**** Input data

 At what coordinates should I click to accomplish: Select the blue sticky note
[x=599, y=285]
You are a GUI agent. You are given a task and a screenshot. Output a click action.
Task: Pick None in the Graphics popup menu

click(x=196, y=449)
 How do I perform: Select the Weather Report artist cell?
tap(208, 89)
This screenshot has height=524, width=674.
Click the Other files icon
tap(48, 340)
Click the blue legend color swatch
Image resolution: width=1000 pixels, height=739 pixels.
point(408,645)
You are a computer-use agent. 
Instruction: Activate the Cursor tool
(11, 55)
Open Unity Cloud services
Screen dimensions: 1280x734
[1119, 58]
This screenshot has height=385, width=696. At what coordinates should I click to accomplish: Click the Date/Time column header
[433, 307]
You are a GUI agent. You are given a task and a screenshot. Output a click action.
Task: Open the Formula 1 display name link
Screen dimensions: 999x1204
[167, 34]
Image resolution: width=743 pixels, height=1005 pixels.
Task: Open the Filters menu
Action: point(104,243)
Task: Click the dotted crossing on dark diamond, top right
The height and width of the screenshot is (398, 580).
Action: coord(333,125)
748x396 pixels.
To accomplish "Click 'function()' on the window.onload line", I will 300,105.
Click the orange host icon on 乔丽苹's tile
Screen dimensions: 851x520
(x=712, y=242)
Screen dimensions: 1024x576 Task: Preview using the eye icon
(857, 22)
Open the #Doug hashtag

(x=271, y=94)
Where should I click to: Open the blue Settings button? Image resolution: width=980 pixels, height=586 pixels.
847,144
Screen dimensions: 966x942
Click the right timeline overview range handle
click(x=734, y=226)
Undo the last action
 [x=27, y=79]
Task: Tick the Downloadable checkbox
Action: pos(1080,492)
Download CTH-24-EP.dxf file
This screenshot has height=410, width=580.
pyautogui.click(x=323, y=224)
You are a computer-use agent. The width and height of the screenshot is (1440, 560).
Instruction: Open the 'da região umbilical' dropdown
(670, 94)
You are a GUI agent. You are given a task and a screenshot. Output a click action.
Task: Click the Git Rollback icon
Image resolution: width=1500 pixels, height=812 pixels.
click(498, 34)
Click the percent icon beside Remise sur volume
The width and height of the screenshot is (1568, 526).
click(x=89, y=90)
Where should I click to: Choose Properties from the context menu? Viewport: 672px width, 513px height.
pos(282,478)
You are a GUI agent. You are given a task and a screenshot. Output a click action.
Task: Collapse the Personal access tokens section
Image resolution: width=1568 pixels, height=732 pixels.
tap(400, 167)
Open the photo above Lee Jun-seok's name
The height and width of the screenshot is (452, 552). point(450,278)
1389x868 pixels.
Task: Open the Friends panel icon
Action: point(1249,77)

********

What this task involves:
For each line in the entries that contains the string "computer", make a copy.

Written solution:
You are a computer-use agent. 
You are a computer-use agent. The width and height of the screenshot is (1440, 560).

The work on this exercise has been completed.